Records provided >>
━━━━━━━━━━━━━━━━━━━━
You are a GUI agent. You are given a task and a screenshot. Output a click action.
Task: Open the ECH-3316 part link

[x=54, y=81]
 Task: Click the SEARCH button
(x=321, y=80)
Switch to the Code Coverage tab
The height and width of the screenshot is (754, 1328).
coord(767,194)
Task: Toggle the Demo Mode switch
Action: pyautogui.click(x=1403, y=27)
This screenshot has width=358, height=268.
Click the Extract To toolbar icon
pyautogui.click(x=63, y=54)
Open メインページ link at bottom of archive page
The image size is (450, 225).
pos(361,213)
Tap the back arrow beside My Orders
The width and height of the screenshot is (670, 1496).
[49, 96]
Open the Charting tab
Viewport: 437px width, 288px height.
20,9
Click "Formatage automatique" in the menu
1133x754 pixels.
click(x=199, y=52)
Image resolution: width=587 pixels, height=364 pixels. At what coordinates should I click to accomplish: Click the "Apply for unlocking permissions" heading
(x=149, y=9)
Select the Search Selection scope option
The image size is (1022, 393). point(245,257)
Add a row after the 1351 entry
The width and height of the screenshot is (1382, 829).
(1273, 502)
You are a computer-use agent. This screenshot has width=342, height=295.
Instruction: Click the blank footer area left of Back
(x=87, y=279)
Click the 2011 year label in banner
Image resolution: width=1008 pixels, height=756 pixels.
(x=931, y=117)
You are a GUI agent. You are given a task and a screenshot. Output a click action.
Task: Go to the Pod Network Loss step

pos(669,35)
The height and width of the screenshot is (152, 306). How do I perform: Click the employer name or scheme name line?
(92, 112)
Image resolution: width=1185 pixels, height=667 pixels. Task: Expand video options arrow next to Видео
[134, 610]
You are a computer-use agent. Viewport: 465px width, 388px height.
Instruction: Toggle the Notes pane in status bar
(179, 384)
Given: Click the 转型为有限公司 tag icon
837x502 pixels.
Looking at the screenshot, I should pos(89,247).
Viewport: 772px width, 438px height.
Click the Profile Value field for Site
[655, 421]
━━━━━━━━━━━━━━━━━━━━
What is expected >> Copy all lines from the entries that contain the word "This".

Task output >>
This screenshot has width=358, height=268.
You are a computer-use agent. This screenshot has width=342, height=295.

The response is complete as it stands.